Rewrite the data from the line containing "The width and" through the end, inclusive, changing every "screenshot" to "image" and keeping everything else the same. Leave the pictures out of your answer.
============
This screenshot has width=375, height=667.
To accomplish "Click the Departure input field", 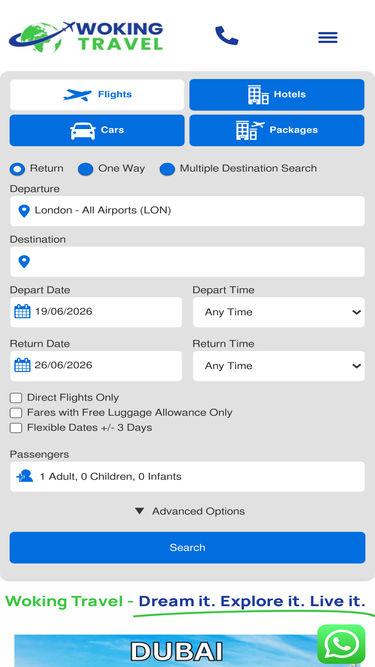I will tap(188, 211).
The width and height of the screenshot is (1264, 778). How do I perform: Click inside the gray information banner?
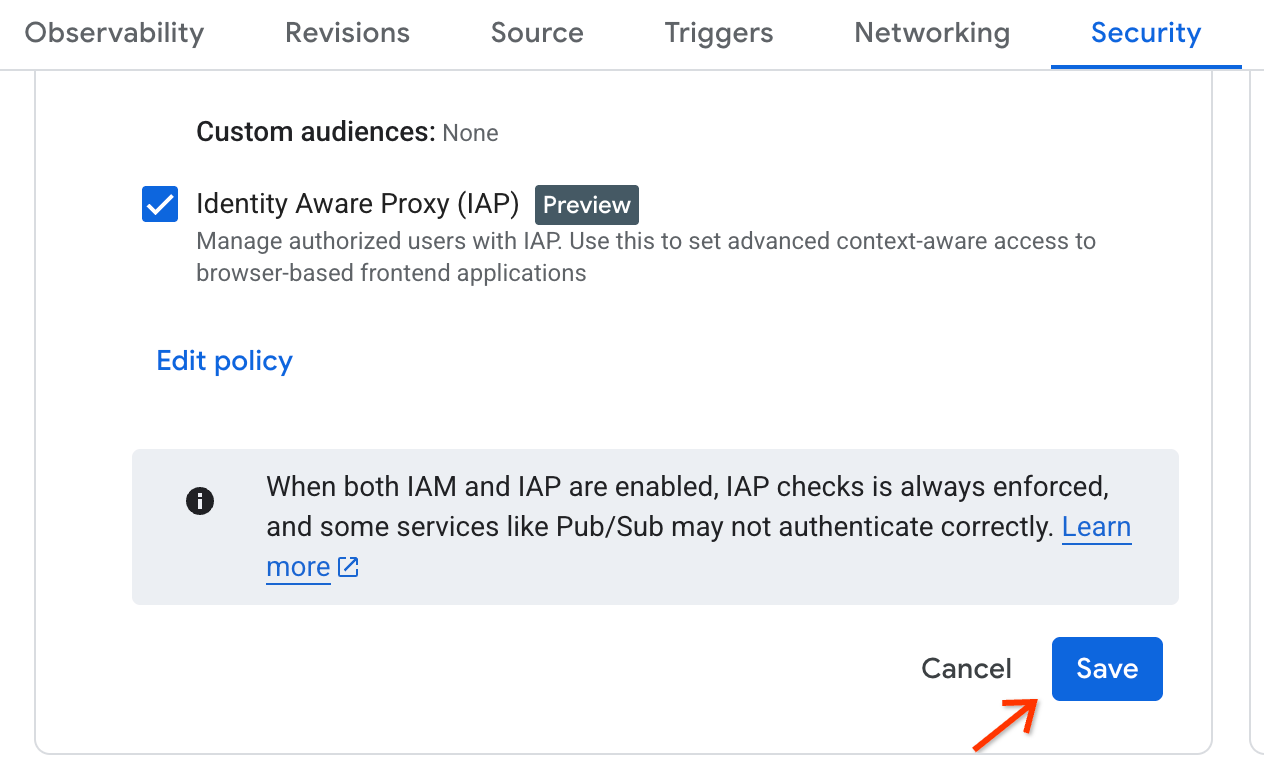pyautogui.click(x=655, y=527)
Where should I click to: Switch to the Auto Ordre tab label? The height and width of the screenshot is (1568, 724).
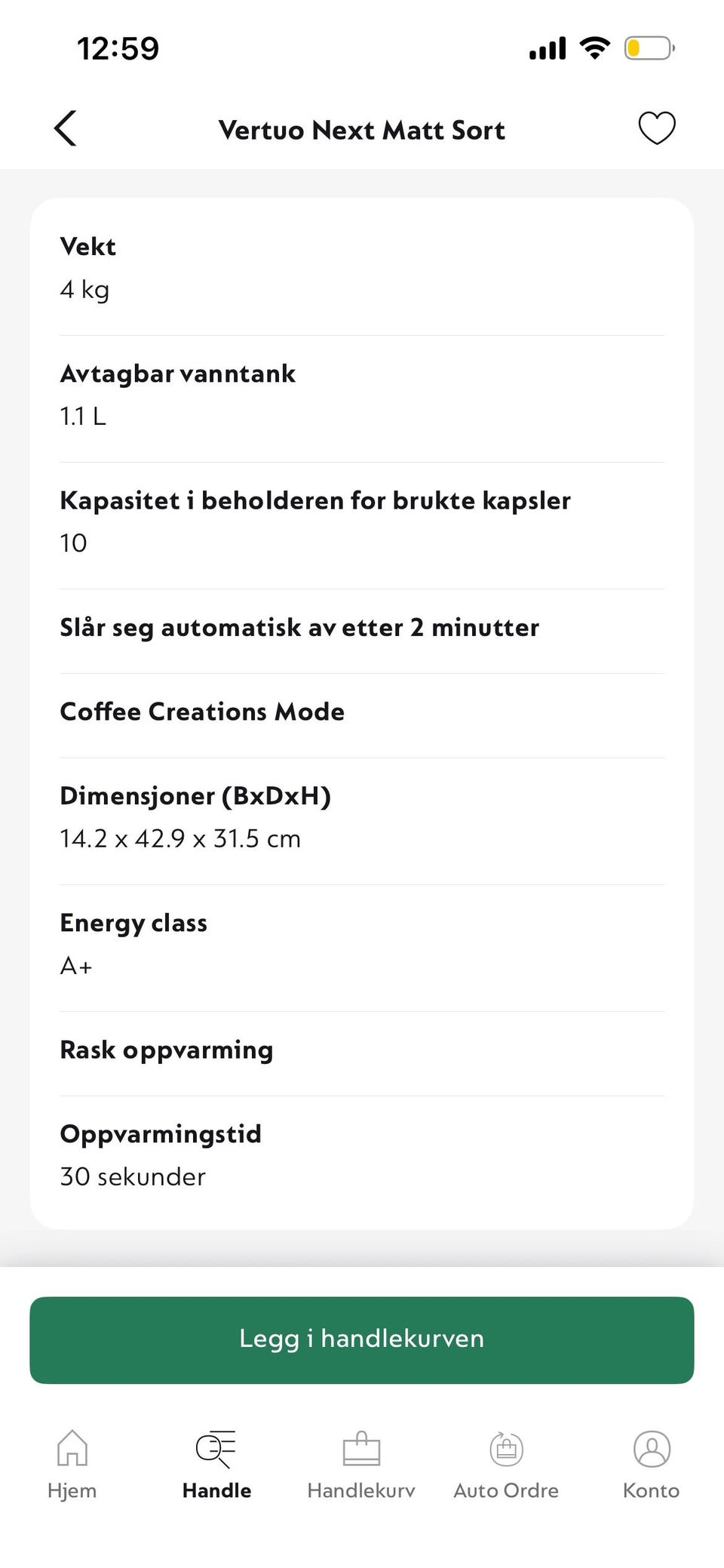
============
# PROBLEM SOLUTION
The width and height of the image is (1264, 778). How do I perform: Click inside the gray information banner?
pyautogui.click(x=655, y=527)
Where should I click to: Switch to the Auto Ordre tab label? The height and width of the image is (1568, 724).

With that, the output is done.